== Exercise passage ==
┄┄┄┄┄┄┄┄┄┄
Back in July last year, the European Medicines Agency (EMA) published its first report on experience with the Traditional Herbal Medicinal Products Directive (THMPD; 2004/24/EC). It’s a remarkably similar picture 6 months later, with one key difference: the rate at which new traditional use registrations (TURs) are being granted has dropped through the floor.
Number of registrations granted across Europe
As of 30th June 2011, a total of 627 TURs had been granted Europe-wide, an additional 268 compared with the previous cut-off of 31st December 2010 (Figure 1). Notable is a dramatic slowing in the relative rate of successful new registrations between 2010 and 2011, as compared with the previous 2 years. The question is: does this reflect a trend towards saturation, or can we expect further surges of registrations in subsequent years? Unfortunately, we suspect the former, unless something changes to make it substantially easier for smaller companies to gain TURs for their products, one of the key targets of our proposed legal challenge.
┄┄┄┄┄┄┄┄┄┄
[Stored entries]
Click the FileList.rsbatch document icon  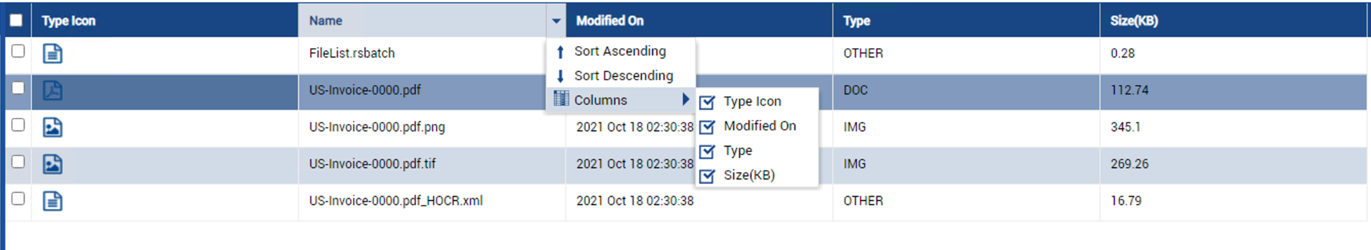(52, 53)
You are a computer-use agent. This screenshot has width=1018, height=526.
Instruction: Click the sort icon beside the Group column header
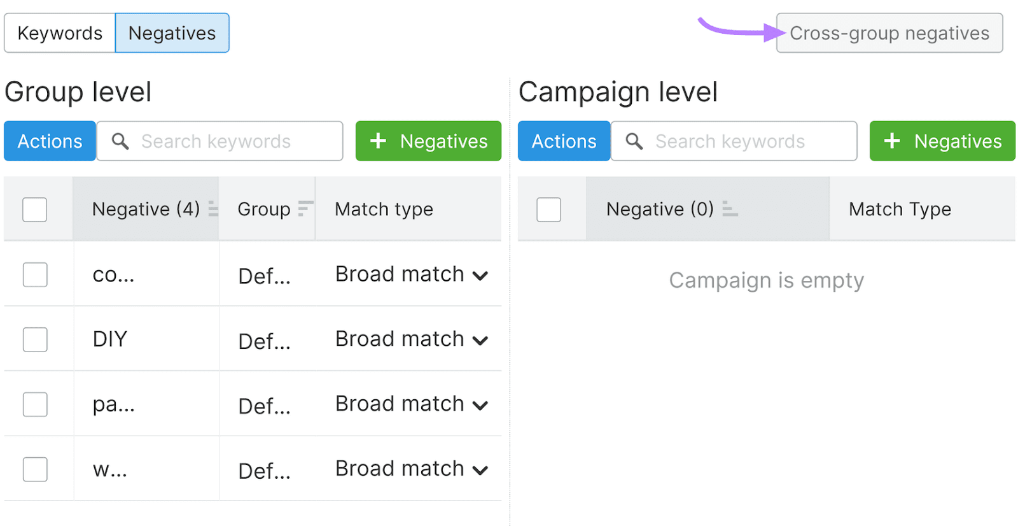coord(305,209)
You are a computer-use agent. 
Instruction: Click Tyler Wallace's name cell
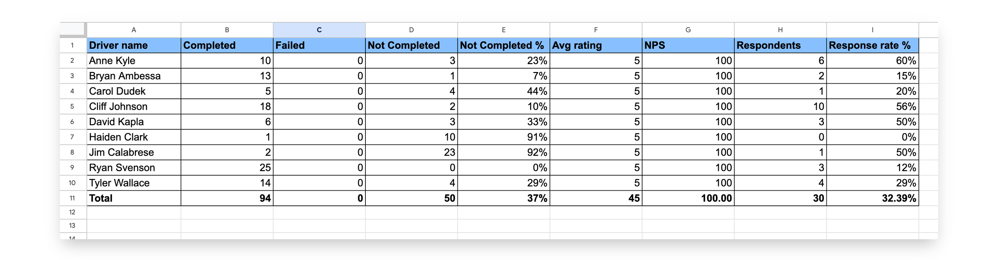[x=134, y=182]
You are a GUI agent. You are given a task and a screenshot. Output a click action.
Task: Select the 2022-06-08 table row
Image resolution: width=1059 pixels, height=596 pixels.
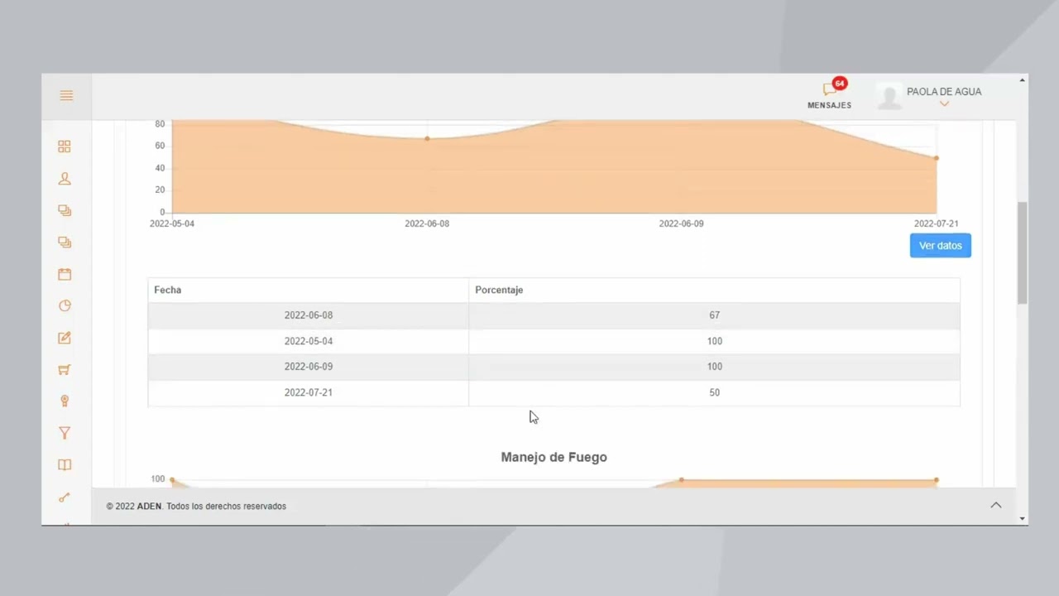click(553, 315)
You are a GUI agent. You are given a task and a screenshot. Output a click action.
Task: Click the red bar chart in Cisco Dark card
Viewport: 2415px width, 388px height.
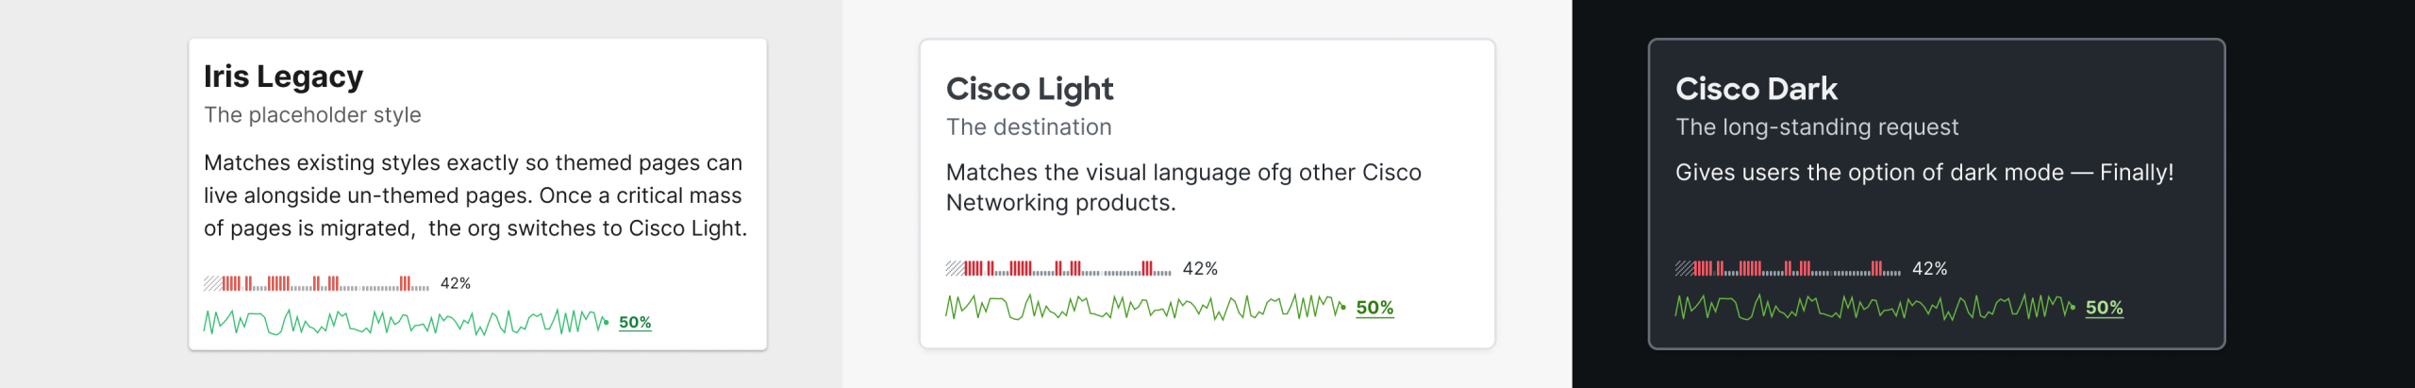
┄┄┄┄┄┄┄┄┄┄
== Assignment ==
According to the passage on traditional herbal medicine registrations, how many traditional use registrations had been granted across Europe as of 30th June 2011?

== Written answer ==
A total of 627.